Friday, March 16, 2012

Then They Came for Me


Lately all of my reading has been about Iran: afternoon sessions with the reports of the UN Special Rapporteur on Human Rights in Iran, Amnesty International, The Committee to Protect Journalists; evenings with journalist and documentary filmmaker Maziar Bahari’s oddly funny and tragic book, Then They Came for Me.


In his book, Maziar vividly captures the optimism of a particular moment in post-revolutionary Iran when it seemed that people would have a chance to open their country a bit and make the reforms so many of them desired. The 2009 presidential elections in Iran, with the energetic campaigning and televised debates felt to many like the beginning of democratic change. His friend tells him of participating in one of the pre-election demonstrations, which brought hundreds of thousands into the streets of Tehran wearing green and carrying signs of support for the candidate Mir Hossein Moussavi, “It was like being in a World Cup final, Maziar, but more exciting.”

Stolen Elections

Soon after the elections, which were unashamedly stolen, Maziar Bahari was rousted from his bed in his 83 year old mother’s house by revolutionary guards who had come to arrest him. They tore apart his room looking for contraband, while his mother -- who had plenty of practice with the arrests and imprisonment of loved ones -- made tea. Her calm was powerful.

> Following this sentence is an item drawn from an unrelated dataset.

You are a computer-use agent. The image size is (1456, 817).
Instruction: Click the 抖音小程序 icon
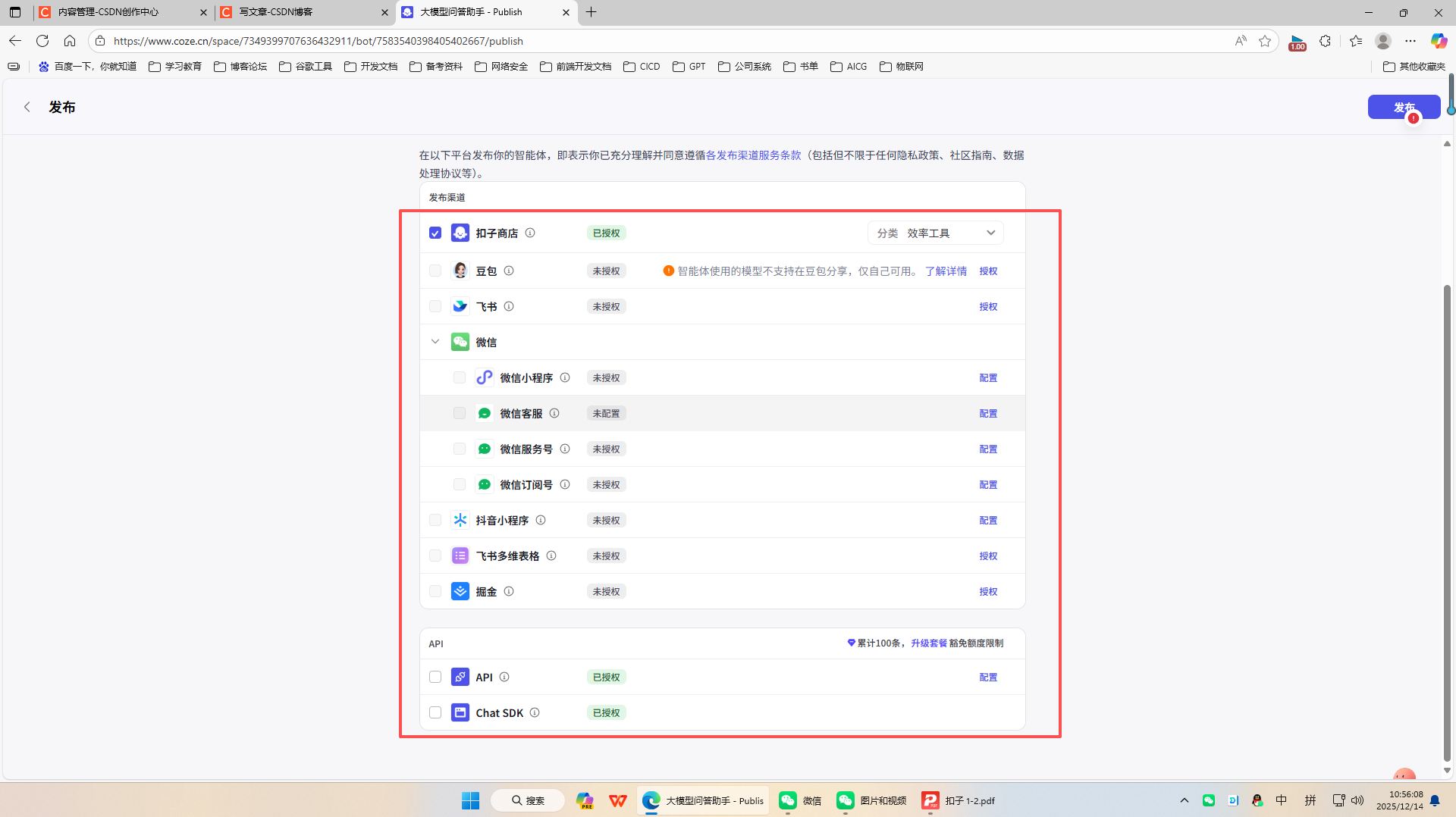point(460,520)
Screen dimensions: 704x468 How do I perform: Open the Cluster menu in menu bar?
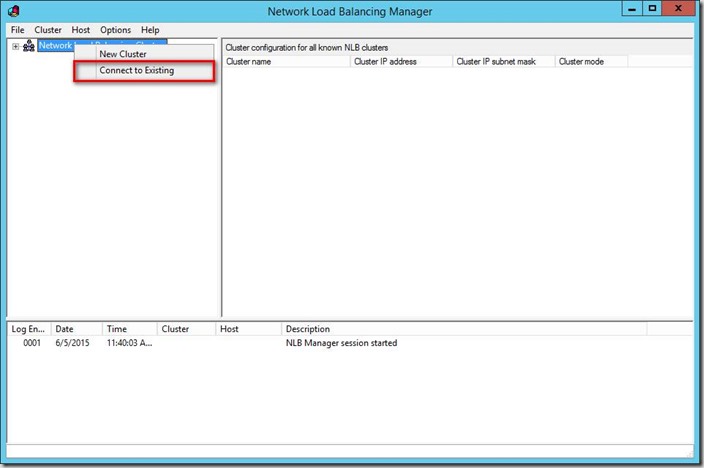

While writing this post, I was talking with a good friend who was arrested in Iran during the revolution. We were both crying as I described Maziar’s family -- the imprisonment of his sister who experienced torture and mock executions and died young of leukemia; his father’s advice about dealing with interrogators, “don’t give any names.” She told me of her own experiences being arrested shortly after the fall of the Shah and her interrogation by a well-educated man who used cogent arguments to try to dissuade her from her Marxist politics. Maziar’s interrogators, on the other hand, didn’t know who Chekhov was or that The Sopranos was not porn despite the letters p-o-r and n jumbled in the title. 


The story of his arrest and torture powerfully illustrates the tragedy of an entire nation. Maziar and others wanted so little: a small opening, a voice, a bit of freedom. In return they got imprisonment, torture, crackdowns, and a more divisive nation.